Il est clair que la compréhension d’un film dépend de celui qui l’a vu et que son réalisateur pourrait être étonné de voir soulevées des questions auxquelles il n’avait pas pensé.

Ces questions d’actualité sur les robots humanoïdes soulèvent forcément celles relatives à la vie humaine, sa singularité, la tenancière de maison close déclarant « n’est pas humain quelque chose qu’il n’est pas possible d’éteindre », voire son unicité. Se pose aussi celle du relativisme, Zoé déclarant à Cole « tu ne pensais pas éprouver cela pour une machine, dis-moi que pour toi je suis réelle » Cole finissant par lui répondre « tu es plus réelle que tout ce que j’ai pu connaître. »

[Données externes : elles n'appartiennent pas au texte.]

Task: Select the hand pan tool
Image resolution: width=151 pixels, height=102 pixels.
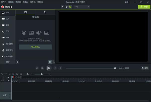Action: [x=66, y=7]
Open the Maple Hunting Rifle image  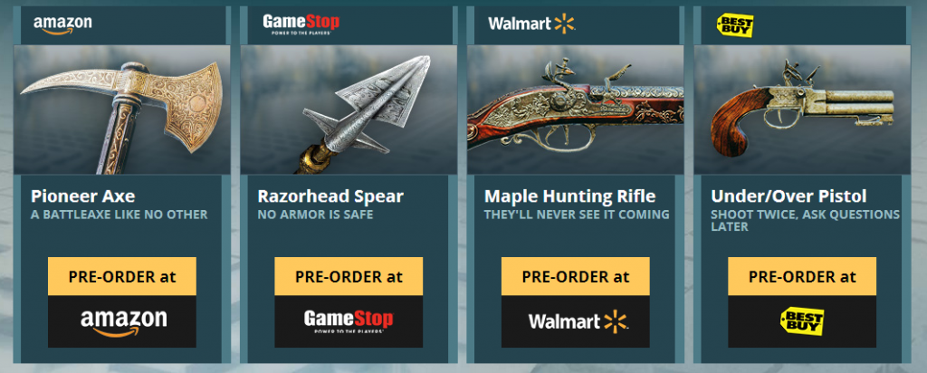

Un parallèle peut être effectué entre ce film et « Her » de Spike Lee réalisé en 2014 dans lequel un homme tombe amoureux d’une intelligence artificielle installée sur son ordinateur. Tout se passe bien jusqu’à ce que l’homme se rende compte que cette IA parle à 8316 autres personnes simultanément, et est amoureuse de 641 personnes en même temps. L’amoureux transi se demande alors fort justement s’il a du prix aux yeux de cette IA.

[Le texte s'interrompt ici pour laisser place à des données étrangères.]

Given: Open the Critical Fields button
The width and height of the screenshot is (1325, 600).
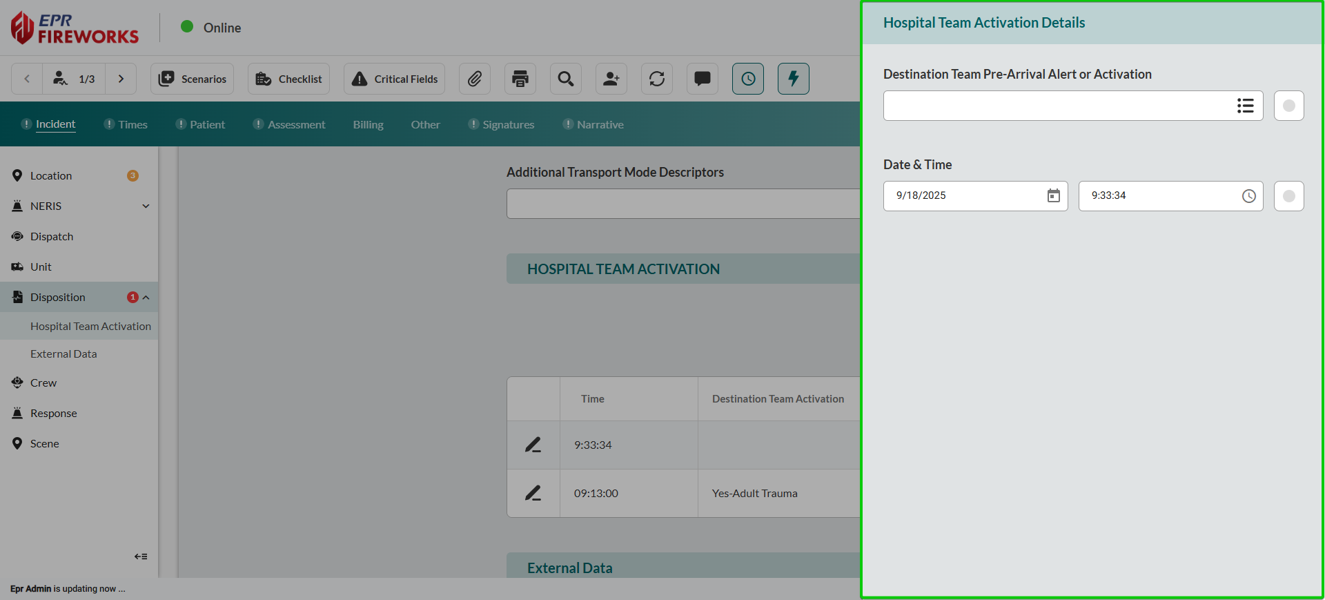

Un autre point commun entre ces films est leur faible exposition médiatique. Est-elle due à une façon inintéressante de traiter le sujet de la vie, ou à une volonté du public de ne pas être interpellé pour le traiter dans toutes ses composantes ?


1Nous voilà proches de la série télévisée Humans.

2S’il est possible un jour d’en fabriquer…

3Comme c’est le cas dans la série Humans.

4Au fait, à quoi est dû ce phénomène chez un humanoïde ?

5La série Humans y répond à sa façon, en montrant que c’est l’apparition d’une conscience individuelle chez les synthétiques qui serait la source des problèmes de cohabitation. Tant qu’ils sont de simples machines aux ordres des humains, la cohabitation est possible, les problèmes naîtraient de leur conscience qui les mènerait à revendiquer une vie libre.

6Cette désactivation partielle pouvant se rapprocher d’une anesthésie.